Da der Kläger zur Zeit des Arbeitsunfalls weder verheiratet war noch Kinder hatte, kommt es nicht mehr darauf an, ob bei anderer Fallgestaltung von diesen Verhältnissen abhängige Teile des Ortszuschlags bei der Ermittlung des Vergleichsentgelts im Zeitpunkt des Ausbildungsendes nach dem BAT Berücksichtigung hätten finden können. Nach dem Wortlaut des § 573 Abs. 1 RVO dürfte dies allerdings ebenso zu verneinen sein, da mit den für die Ermittlung des fiktiven Vergleichsentgelts genannten Kriterien - gleiche Ausbildung, gleiches Alter - auch abschließend bestimmt ist, welche Verhältnisse des Verletzten für diese Entgeltermittlung und ggf. für die Neuberechnung seines JAV Bedeutung gewinnen können. Damit sind alle sonstigen Verhältnisse des Verletzten ausgeschlossen, gleichgültig wann sie vorlagen, ob zur Zeit des Ausbildungsendes oder/und bei Eintritt des Arbeitsunfalls/Versicherungsfalls. Eine ausdehnende Auslegung ist ebenso wenig möglich wie im Rahmen des § 573 Abs. 2 und 3 RVO.
Die Entscheidung über die Kosten beruht auf § 193 Sozialgerichtsgesetz (SGG), diejenige über die Zulassung der Revision auf § 160 Abs. 2 SGG.
II. Die Beteiligten haben einander keine außergerichtlichen Kosten zu erstatten.
III. Die Revision wird zugelassen.
Tatbestand:
Streitig ist, ob die Beklagte bei der Erhöhung des Jahresarbeitsverdienstes (JAV) nach Abschluss der Ausbildung gemäß § 573 Abs. 1 Reichsversicherungsordnung (RVO) zwischenzeitliche Änderungen des Familienstandes und der Zahl der Kinder zu berücksichtigen hat.

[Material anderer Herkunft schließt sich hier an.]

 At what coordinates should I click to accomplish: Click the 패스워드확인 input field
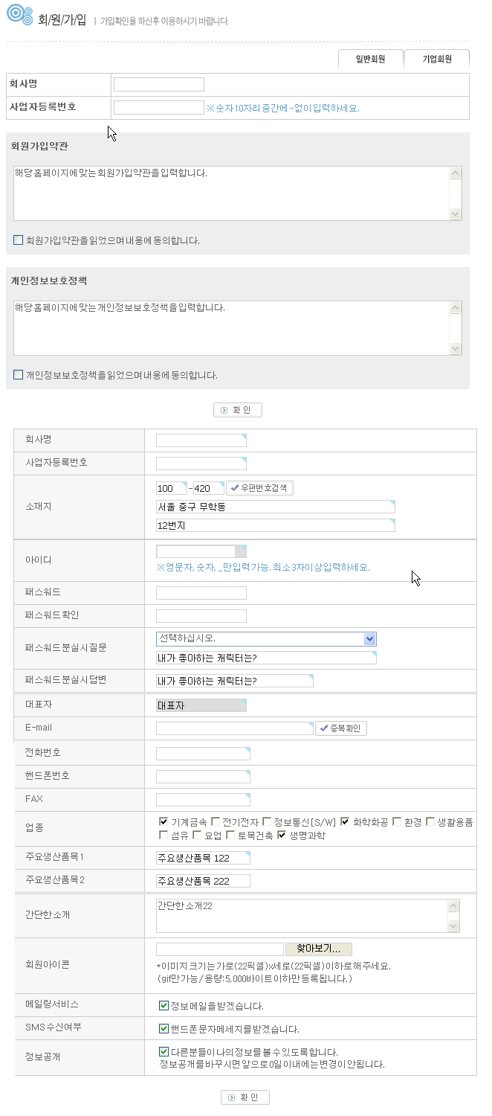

Der im Jahre 1966 geborene Kläger bezog wegen eines am 1. Juli 1985 im Alter von 18 Jahren als Ferienarbeiter in den Schulferien erlittenen Unfalls mit Verletzung des rechten Fußes von der Beklagten eine Verletztenrente nach einer Minderung der Erwerbsfähigkeit (MdE) von 25 v.H. unter Zugrundelegung eines JAV von 20.160,00 DM (= Mindest-JAV gemäß § 575 Abs. 1 Nr. 1 RVO in Höhe von 60 v.H. der im Unfallzeitpunkt maßgebenden Bezugsgröße nach § 18 Sozialgesetzbuch - SGB 4 -). Am 20. Juni 1996 bestand der Kläger das zweite Juristische Staatsexamen. Er teilte der Beklagten mit, dass er beabsichtige, als selbständiger Rechtsanwalt im Gebiet der alten Bundesrepublik tätig zu werden und darüber hinaus die Steuerberaterqualifikation zu erwerben. Mit Bescheid vom 28. August 1996 erhöhte die Beklagte den JAV gemäß § 573 Abs. 1 RVO für die Zeit ab 21. Juni 1996 auf 70.809,13 DM unter Zugrundelegung der Vergütungsgruppe II a des BAT (Eingangsamt eines Juristen bei Eintritt in den Öffentlichen Dienst). Der JAV setzte sich zusammen aus der monatlichen Grundvergütung unter Zugrundelegung des 29. Lebensjahres (4.267,54 DM), dem Ortszuschlag Tarifklasse I b Stufe 1 (955,88 DM), der allgemeinen Zulage (§ 193, 81,00 DM), den vermögenswirksamen Leistungen (13,00 DM), dem Urlaubsgeld (500,00 DM) und den Sonderzuwendungen (Weihnachtsgeld 5.146,37 DM). Mit Bescheid vom 19. Dezember 1996 wurde die Rente auf Antrag des Klägers gemäß § 604 RVO mit einem Betrag von 219.508,27 DM abgefunden. Der Berechnung des Abfindungsbetrages legte die Beklagte den mit Bescheid vom 28. August 1996 festgesetzten JAV von 70.809,13 DM zugrunde.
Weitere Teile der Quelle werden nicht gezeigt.